> **Cuplikan teks**:
╔══

36. Menyampaikan amanah kepada yang berhak.
Allah s.w.t. berfirman:
إِنَّ اللهَ يَأْمُرُكُمْ أَنْ تُؤَدُّوا الْأَمَانَاتِ إِلَى أَهْلِهَا.
“Sesungguhnya Allah menyuruh engkau menyampaikan amanah kepada yang berhak menerimanya.” (QS. an-Nisā’ [4]: 58).
Rasūlullāh s.a.w. bersabda:
ثَلَاثٌ مَنْ كُنَّ فِيْهِ أَوْ وَاحِدَةٌ مِنْهُنَّ فَلْيَتَزَوَّجْ مِنَ الْحُوْرِ الْعِيْنِ حَيْثُ شَاءَ: رَجُلٌ اِئْتَمَنَ عَلَى أَمَانَةٍ فَأَدَّاهَا مَخَافَةَ اللهِ عَزَّ وَ جَلَّ، وَ رَجُلٌ خَلَى عَنْ قَاتِلِهِ، وَ رَجُلٌ قَرَأَ فِيْ دُبُرِ كُلِّ صَلَاةٍ: (قُلْ هُوَ اللهُ أَحَدٌ) إِحْدَى عَشَرَةَ مَرَّةً.
“Ada tiga hal yang bila ketiganya atau salah satunya ada pada diri seseorang, orang tersebut dipersilahkan mengawini bidadari manapun yang dia inginkan. Tiga hal tersebut adalah:
1. Seorang lelaki yang diamanati sesuatu dan menunaikannya karena takut pada siksa Allah Yang Maha Mulia lagi Maha Agung
2. Seorang lelaki yang menyerahkan dirinya kepada orang yang akan membunuhnya, (seperti Qābīl dan Hābīl. Ada pula yang mengartikan “memaafkan orang yang membunuhnya sebelum pembunuhan itu terjadi”)
3. Seorang lelaki yang membaca surah al-Ikhlash sebanyak 11 kali setiap selesai shalat fardhu.” (HR. Ibnu ‘Asākir).
37. Tidak membunuh orang muslim.

╚══

Tuliskan lanjutan cuplikan teks tentang amanah di atas, dimulai setelah judul butir “37. Tidak membunuh orang muslim.”

(Entri tersimpan)
╔══

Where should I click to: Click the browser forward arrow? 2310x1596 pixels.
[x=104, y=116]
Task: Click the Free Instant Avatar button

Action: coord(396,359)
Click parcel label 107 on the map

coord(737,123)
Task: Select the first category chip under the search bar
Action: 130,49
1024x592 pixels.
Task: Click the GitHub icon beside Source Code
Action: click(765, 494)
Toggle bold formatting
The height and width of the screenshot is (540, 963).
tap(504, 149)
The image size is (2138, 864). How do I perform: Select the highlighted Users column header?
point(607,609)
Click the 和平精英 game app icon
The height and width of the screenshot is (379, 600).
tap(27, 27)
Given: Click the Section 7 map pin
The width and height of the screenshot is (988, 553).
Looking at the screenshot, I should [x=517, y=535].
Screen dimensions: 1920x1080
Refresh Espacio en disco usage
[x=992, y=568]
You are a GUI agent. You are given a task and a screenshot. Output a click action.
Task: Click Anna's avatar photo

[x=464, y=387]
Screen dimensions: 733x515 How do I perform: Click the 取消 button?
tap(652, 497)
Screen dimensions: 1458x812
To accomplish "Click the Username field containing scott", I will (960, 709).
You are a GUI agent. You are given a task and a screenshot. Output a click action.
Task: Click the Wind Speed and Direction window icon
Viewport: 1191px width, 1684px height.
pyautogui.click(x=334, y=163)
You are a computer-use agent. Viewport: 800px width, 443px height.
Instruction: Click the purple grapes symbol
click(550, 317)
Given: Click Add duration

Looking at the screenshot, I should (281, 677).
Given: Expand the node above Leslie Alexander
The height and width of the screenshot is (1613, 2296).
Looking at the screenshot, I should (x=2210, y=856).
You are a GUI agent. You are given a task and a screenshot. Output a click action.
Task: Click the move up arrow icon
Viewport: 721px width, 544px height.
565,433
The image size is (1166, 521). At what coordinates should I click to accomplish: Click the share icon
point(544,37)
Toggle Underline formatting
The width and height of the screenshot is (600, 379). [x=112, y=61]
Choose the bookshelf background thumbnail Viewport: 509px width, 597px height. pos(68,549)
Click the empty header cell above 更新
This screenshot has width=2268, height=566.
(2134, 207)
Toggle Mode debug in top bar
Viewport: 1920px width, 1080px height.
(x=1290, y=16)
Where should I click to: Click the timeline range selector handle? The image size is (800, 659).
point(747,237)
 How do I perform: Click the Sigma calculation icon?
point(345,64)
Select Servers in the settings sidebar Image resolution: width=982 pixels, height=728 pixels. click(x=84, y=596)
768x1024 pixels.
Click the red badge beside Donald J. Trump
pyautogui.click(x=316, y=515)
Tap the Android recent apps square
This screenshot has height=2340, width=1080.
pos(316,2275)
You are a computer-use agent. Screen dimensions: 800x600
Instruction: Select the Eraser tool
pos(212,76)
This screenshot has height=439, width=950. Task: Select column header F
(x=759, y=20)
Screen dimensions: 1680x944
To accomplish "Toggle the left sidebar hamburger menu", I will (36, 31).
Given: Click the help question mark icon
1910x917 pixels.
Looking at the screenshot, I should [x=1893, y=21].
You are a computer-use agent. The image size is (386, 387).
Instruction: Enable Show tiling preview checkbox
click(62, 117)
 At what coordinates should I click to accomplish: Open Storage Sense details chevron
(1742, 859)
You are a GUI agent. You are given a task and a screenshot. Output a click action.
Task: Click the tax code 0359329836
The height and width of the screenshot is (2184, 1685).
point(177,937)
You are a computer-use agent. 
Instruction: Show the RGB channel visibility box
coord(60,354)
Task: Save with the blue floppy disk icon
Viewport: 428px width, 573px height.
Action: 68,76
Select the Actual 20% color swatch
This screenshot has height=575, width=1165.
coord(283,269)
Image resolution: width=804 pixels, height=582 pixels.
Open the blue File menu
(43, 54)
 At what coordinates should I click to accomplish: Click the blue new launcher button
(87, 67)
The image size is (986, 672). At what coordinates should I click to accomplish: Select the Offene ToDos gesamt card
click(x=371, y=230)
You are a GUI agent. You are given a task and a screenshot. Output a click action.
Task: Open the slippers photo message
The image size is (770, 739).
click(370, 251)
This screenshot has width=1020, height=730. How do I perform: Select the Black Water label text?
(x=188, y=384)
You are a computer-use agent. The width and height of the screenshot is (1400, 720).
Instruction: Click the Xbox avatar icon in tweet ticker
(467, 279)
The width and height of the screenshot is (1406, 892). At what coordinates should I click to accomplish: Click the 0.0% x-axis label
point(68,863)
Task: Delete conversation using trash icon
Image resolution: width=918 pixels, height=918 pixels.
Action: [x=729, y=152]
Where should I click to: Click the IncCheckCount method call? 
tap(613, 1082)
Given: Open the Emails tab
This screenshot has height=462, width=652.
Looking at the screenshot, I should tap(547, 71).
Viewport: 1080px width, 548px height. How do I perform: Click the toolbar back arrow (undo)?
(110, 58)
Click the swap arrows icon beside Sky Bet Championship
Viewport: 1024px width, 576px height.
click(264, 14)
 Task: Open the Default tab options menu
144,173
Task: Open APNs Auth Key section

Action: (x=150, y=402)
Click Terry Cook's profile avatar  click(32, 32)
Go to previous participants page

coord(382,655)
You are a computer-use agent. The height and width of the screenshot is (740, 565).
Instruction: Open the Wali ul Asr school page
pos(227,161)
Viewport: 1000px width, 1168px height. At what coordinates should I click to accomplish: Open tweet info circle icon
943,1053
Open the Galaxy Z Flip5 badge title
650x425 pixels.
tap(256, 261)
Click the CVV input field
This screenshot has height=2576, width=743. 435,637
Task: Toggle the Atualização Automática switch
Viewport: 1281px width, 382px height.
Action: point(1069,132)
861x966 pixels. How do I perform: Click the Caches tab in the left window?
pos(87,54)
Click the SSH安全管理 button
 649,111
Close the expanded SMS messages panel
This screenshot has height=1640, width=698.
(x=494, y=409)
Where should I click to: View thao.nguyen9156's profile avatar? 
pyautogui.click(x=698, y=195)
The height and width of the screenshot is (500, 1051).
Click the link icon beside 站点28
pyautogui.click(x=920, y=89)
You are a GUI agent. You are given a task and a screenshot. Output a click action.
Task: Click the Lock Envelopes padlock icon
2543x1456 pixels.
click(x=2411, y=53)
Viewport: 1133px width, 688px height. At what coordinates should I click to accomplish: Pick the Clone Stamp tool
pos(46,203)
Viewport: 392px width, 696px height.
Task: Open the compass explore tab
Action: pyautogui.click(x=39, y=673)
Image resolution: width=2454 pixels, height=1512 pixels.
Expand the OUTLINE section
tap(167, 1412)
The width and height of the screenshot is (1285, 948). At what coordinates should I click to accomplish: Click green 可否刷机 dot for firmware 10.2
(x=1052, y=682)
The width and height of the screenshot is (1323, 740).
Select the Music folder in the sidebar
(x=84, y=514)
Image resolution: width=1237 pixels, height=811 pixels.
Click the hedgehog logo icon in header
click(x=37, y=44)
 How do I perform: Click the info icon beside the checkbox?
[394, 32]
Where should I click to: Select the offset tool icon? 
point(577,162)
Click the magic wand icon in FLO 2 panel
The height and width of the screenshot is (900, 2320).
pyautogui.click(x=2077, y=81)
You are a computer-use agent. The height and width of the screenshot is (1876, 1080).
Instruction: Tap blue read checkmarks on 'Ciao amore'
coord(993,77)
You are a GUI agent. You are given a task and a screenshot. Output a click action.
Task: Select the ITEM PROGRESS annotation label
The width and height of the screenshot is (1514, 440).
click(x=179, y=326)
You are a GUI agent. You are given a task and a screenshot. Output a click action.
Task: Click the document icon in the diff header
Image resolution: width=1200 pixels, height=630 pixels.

╚══

> **Jawaban latihan**:
Rasūlullāh s.a.w. bersabda:
“Di antara dosa besar yang paling berat di sisi Allah adalah membunuh manusia, barang siapa yang bunuh diri dengan menggunakan pisau, maka kelak di jurang neraka Jahannam malaikat akan menusuk-nusuk orang tersebut.”
38. Menjaga diri dari mengonsumsi makanan dan minuman yang haram.
Rasūlullāh s.a.w. bersabda:
لَا يَدْخُلُ الْجَنَّةَ جَسَدٌ غُدِيَ بِحَرَامٍ.
“Tidak akan masuk surga, tubuh yang diberi makan dengan makanan yang haram.” (HR. Abū Ya‘lā).
39. Menjaga diri dari uang haram.
Karenanya seorang muslim wajib bekerja mencari nafkah yang halal. Sebagian ulama ‘Ārifīn (46) berkata: “Orang yang tidak bekerja mencari nafkah ada tiga macam: karena malas, karena taqwā (palsu), dan karena malu.”
1. Orang yang tidak bekerja karena malas, dia akan jadi peminta-minta (pegemis).
2. Orang yang tidak bekerja karena taqwā (palsu), pada akhirnya dia akan tamak atas apa yang dimiliki orang lain, dia akan makan dengan cara menjual agamanya, dan ini jelas diharamkan.
3. Orang yang tidak bekerja karena malu, pada akhirnya dia akan menjadi pencuri.
Orang yang mau bekerja mencari nafkah untuk menjaga agar dirinya tidak meminta-minta pada orang lain kelak di hari kiamat wajahnya akan bersinar laksana bulan purnama.
40. Menjaga diri dari memakai pakaian atau eksesoris yang diharamkan.
Seperti memakai emas dan sutera bagi orang laki-laki. Penjelasan masalah ini telah disebutkan dalam kitab-kitab fiqih.
41. Menjauhi permainan yang dilarang oleh syariat Islam.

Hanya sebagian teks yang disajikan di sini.